• **YOUR ASSIGNMENT**: Each record here should be printed again exactly; please leave its pictures out.

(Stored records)
§ §

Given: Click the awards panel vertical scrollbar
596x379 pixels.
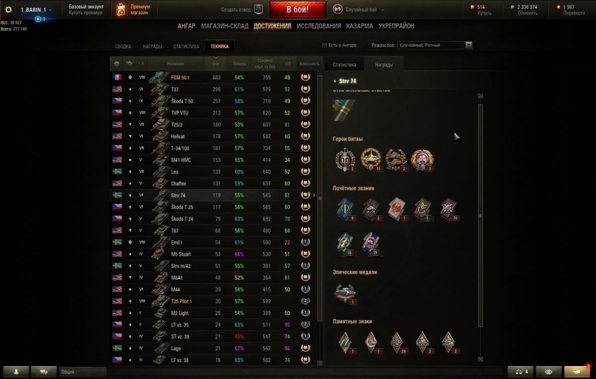Looking at the screenshot, I should (480, 216).
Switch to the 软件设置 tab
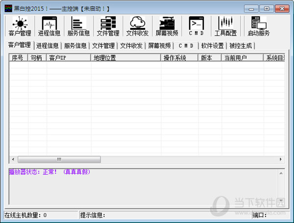Image resolution: width=294 pixels, height=223 pixels. (212, 46)
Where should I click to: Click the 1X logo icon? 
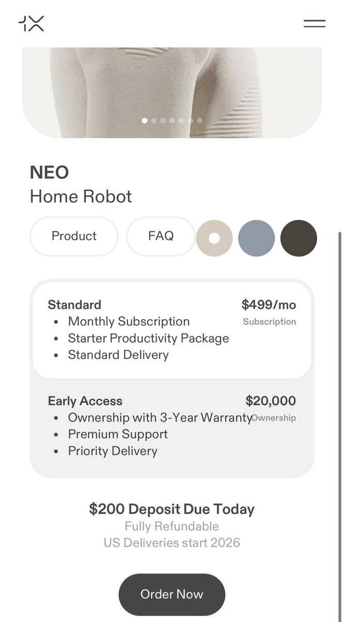[x=31, y=23]
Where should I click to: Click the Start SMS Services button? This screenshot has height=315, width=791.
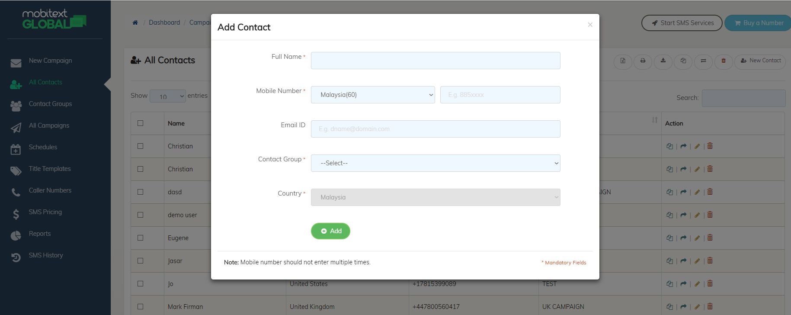point(682,23)
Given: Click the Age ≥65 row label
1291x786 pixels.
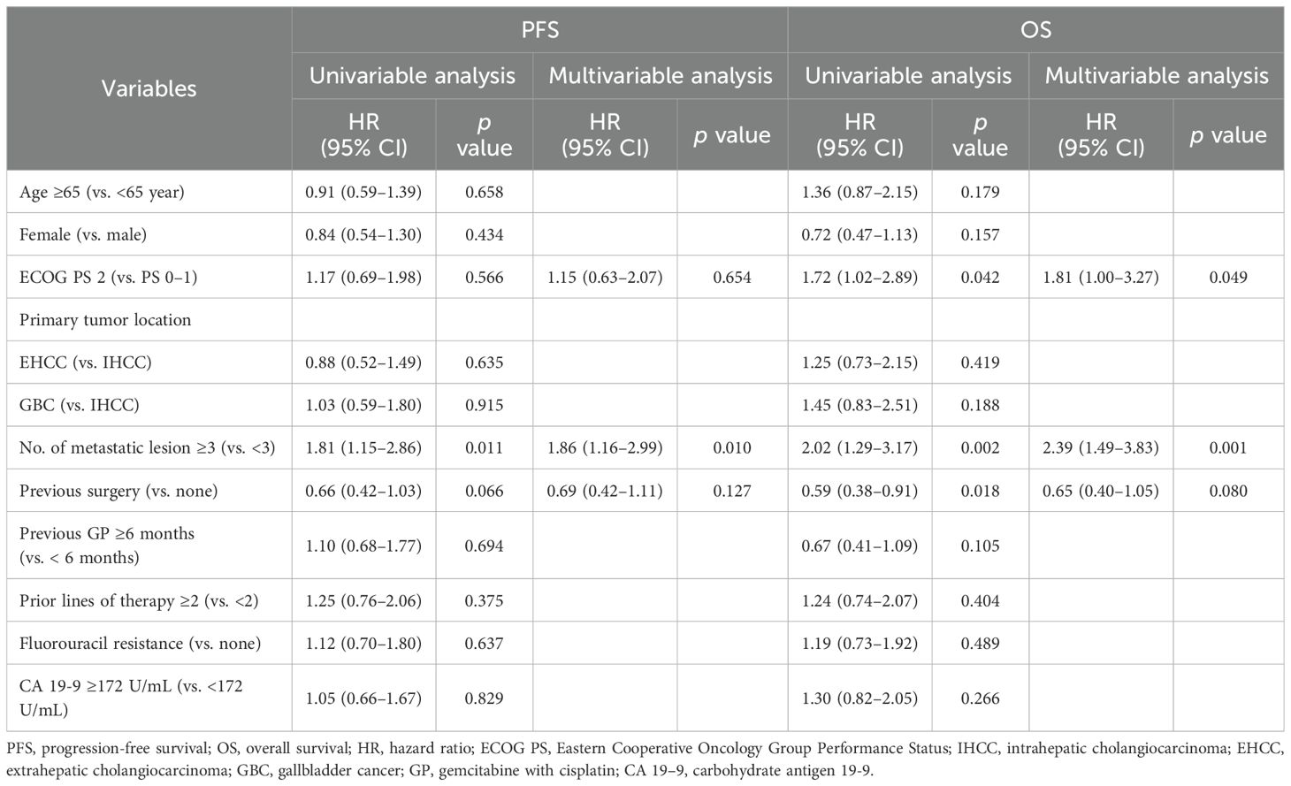Looking at the screenshot, I should point(102,192).
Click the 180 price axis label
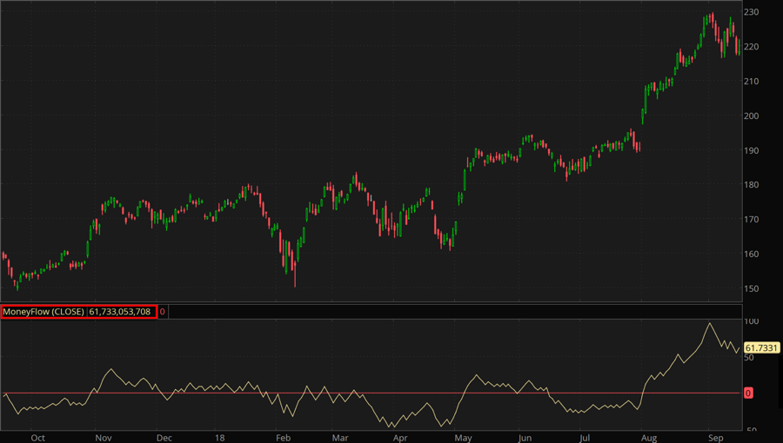 (752, 185)
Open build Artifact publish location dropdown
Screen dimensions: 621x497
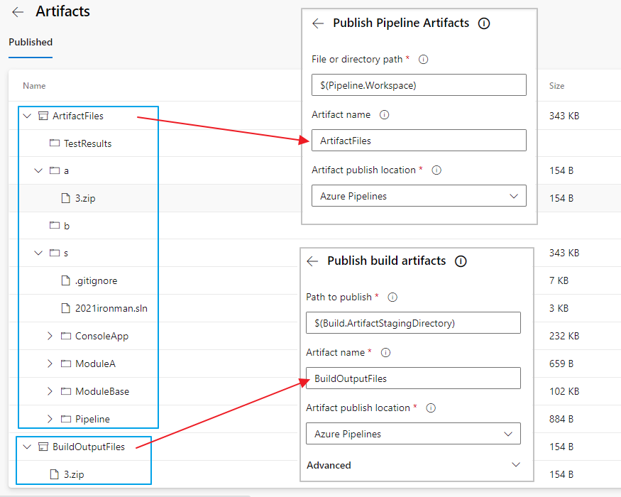413,434
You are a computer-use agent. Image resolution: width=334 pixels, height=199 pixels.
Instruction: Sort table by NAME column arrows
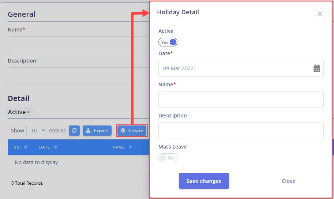click(x=130, y=147)
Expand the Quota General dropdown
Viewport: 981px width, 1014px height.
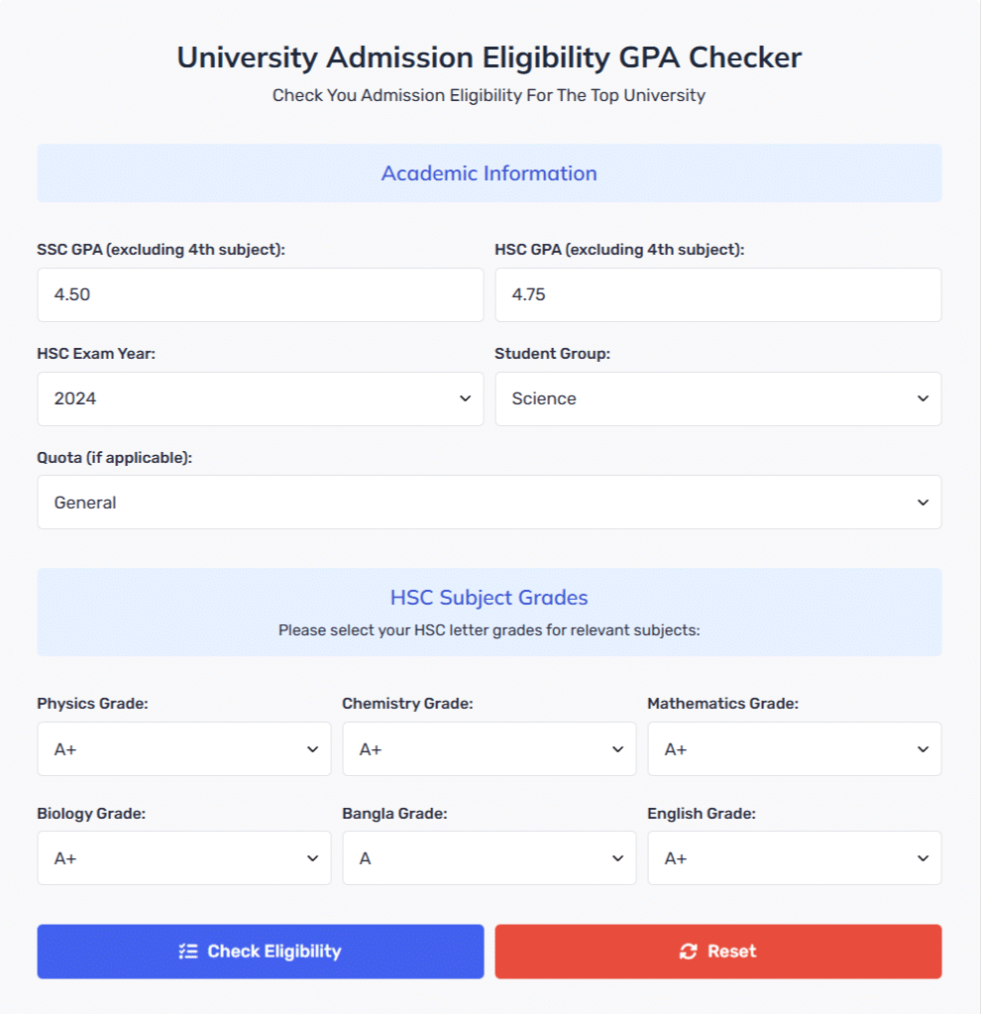(x=490, y=503)
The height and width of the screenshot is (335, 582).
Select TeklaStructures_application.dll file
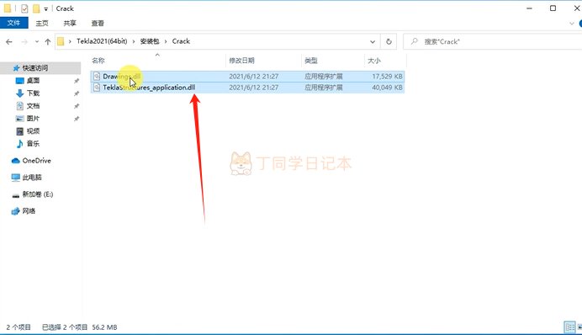point(247,88)
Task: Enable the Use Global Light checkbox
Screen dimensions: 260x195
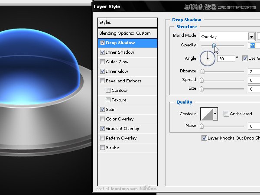Action: 245,58
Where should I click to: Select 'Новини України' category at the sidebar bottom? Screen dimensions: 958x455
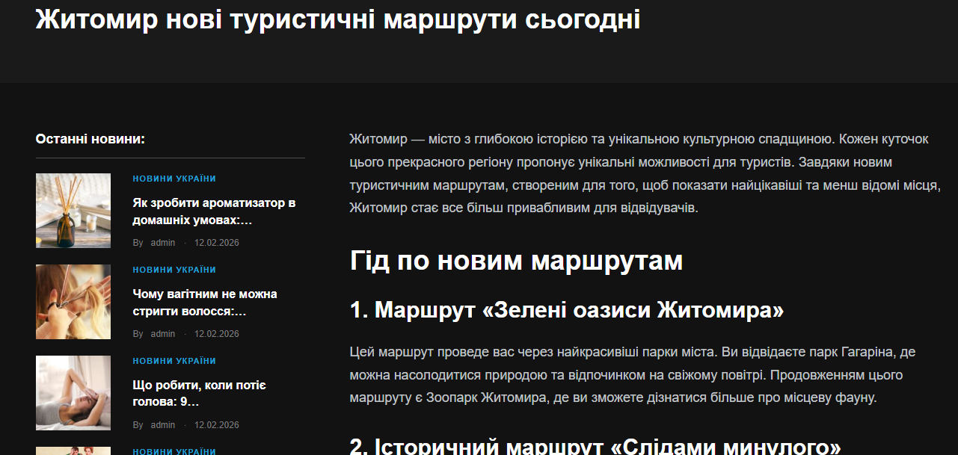click(174, 451)
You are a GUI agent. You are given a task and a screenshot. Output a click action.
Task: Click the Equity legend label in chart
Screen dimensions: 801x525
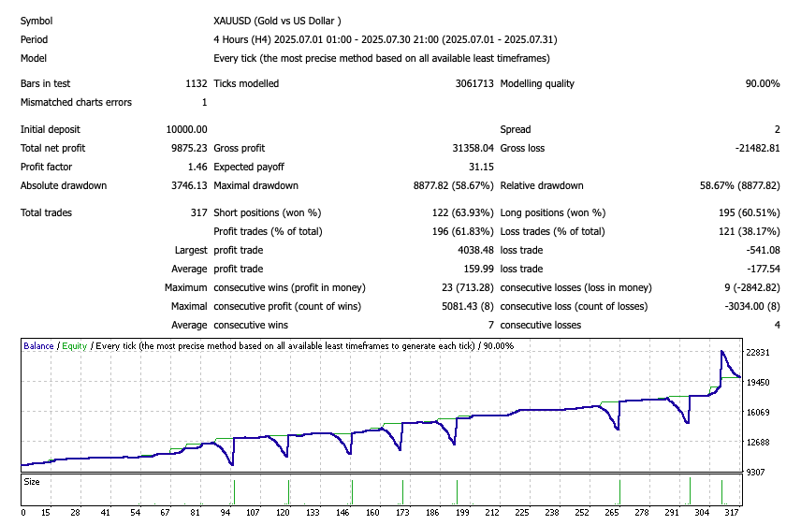(x=74, y=346)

§ §

• **YOUR RESPONSE**:
Given: Click the awards panel vertical scrollbar
596x379 pixels.
Looking at the screenshot, I should (480, 216).
Switch to the 软件设置 tab
Image resolution: width=294 pixels, height=223 pixels. (212, 46)
Where should I click to: Click the 1X logo icon? 
[x=31, y=23]
Where should I click to: Click the Start SMS Services button? This screenshot has height=315, width=791.
point(682,23)
Given: Click the Age ≥65 row label
1291x786 pixels.
Looking at the screenshot, I should point(102,192).
Click the 180 price axis label
 (752, 185)
Open build Artifact publish location dropdown
Screen dimensions: 621x497
413,434
You are a computer-use agent. Image resolution: width=334 pixels, height=199 pixels.
Instruction: Sort table by NAME column arrows
click(x=130, y=147)
Expand the Quota General dropdown
Viewport: 981px width, 1014px height.
(x=490, y=503)
The height and width of the screenshot is (335, 582).
Select TeklaStructures_application.dll file
point(247,88)
Task: Enable the Use Global Light checkbox
Screen dimensions: 260x195
Action: 245,58
Where should I click to: Select 'Новини України' category at the sidebar bottom? Screen dimensions: 958x455
click(174, 451)
You are a GUI agent. You are given a task and a screenshot. Output a click action.
Task: Click the Equity legend label in chart
Screen dimensions: 801x525
(x=74, y=346)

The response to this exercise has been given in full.